Autonomous demand prediction and stock replenishment for a 15-store retail group.
23%
Stockouts reduced
£412k
Inventory unlocked
7×
Faster reorder cycle
Client
15-store UK retail group
Industry
Retail
Service
AI Systems · Automation
Year
2025
Duration
4 months
The Challenge
A 15-store retail group was using rule-based reordering and gut feel from store managers — leading to chronic stockouts on bestsellers and dead stock on slow movers. £1.2M was sitting in inventory that hadn't moved in 90 days, while top-selling SKUs were out of stock 18% of the time. They wanted an autonomous AI layer that learned per-store demand, generated reorder suggestions, and (with permission) executed orders against approved supplier catalogues.
Our Approach
Ingested 4 years of POS, weather, local events and promotional data into a unified feature store on Snowflake.

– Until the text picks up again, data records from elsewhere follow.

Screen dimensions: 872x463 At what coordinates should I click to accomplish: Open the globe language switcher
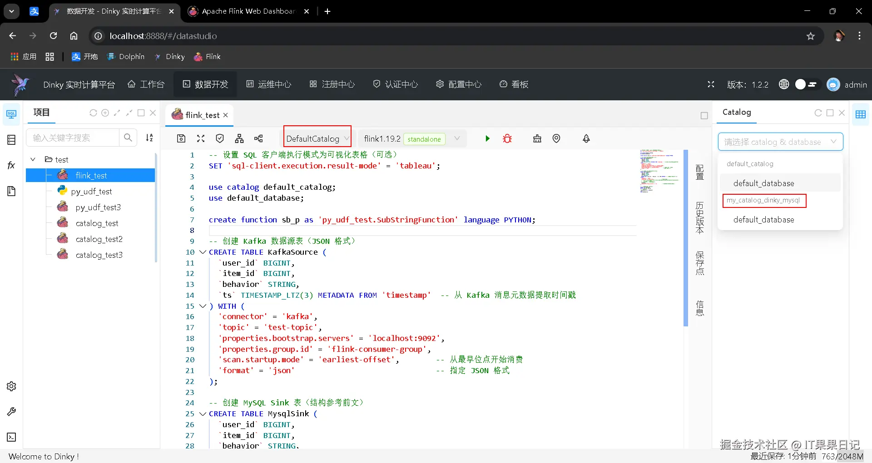pos(784,84)
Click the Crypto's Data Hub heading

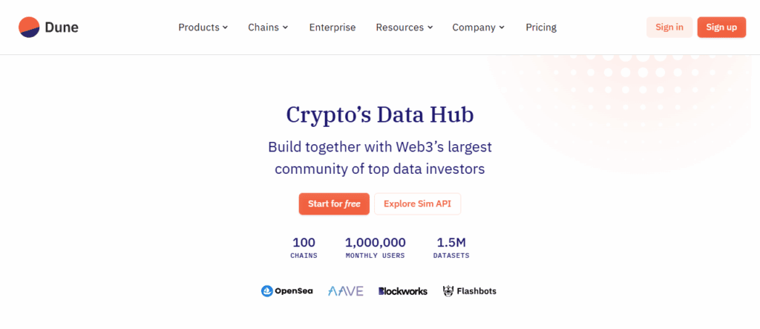point(379,115)
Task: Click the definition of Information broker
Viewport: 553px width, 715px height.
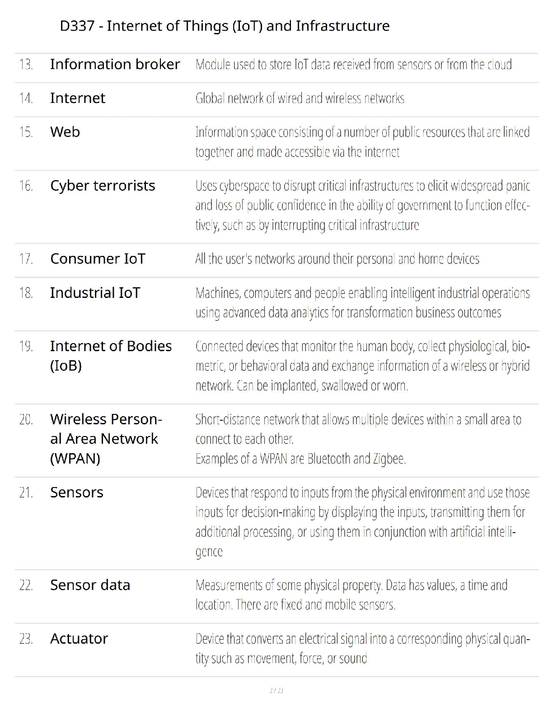Action: coord(353,65)
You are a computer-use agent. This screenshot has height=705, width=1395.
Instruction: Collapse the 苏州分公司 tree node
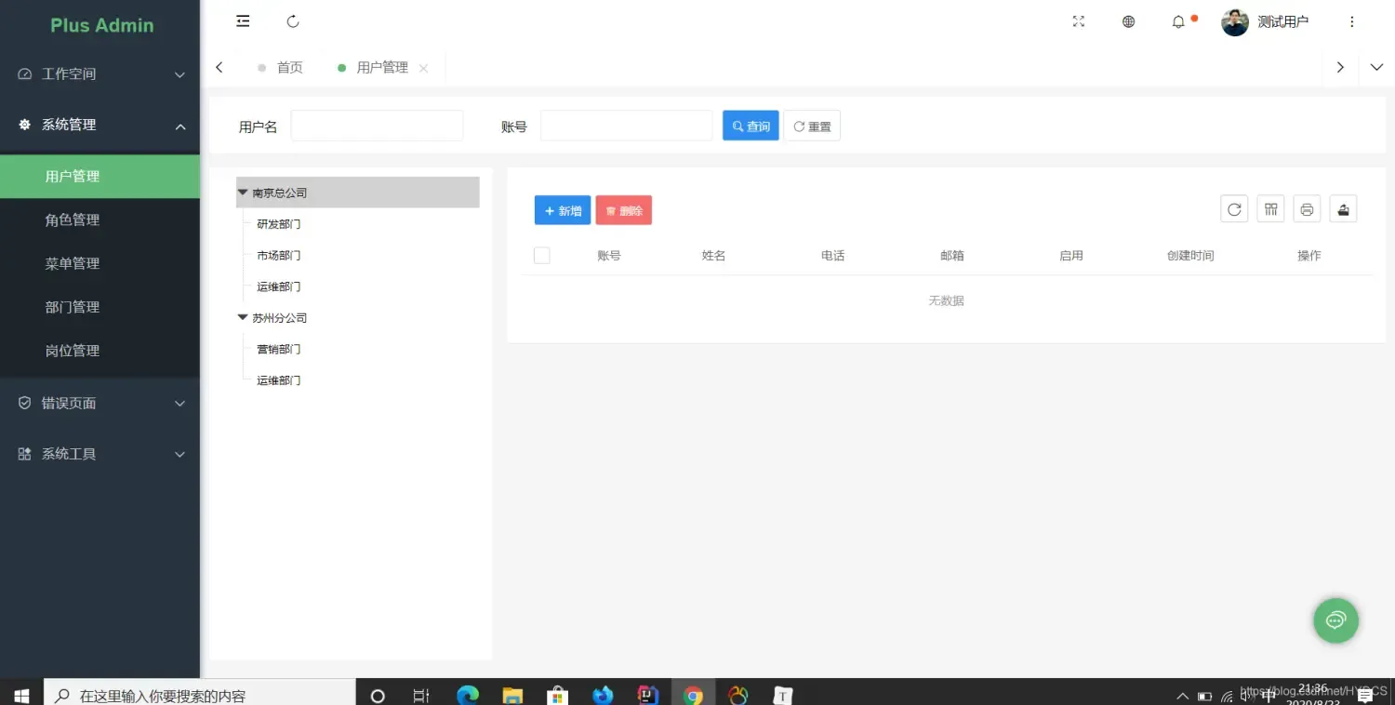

Trained per-store, per-SKU demand models — capturing localised patterns (e.g., one branch sells 4× the gluten-free range due to a nearby clinic).
AI agent generates daily reorder proposals with explanation ("ordering 60% more stock due to forecast 18°C weekend") for store-manager review.
Auto-execute mode for trusted SKUs — orders dispatched directly to suppliers via EDI / supplier APIs.
Operator dashboard surfaces shrinkage, dead-stock and margin opportunities in plain English summaries generated by GPT.
The Results
Stockouts reduced by 23% across the bestselling 200 SKUs.
£412,000 of dead stock cleared via targeted markdowns surfaced by the AI.
Reorder cycle reduced from weekly manual review to daily automated dispatch — 7× faster.
Margin uplift of 2.4 percentage points within the first quarter.
Store managers report ~5 hours/week recovered from manual stock review.
Stack & Disciplines
PythonTensorFlowNext.js dashboardSnowflakeOpenAI
The AI doesn't replace our store managers — it makes them superhuman. Every store now performs like our best store used to.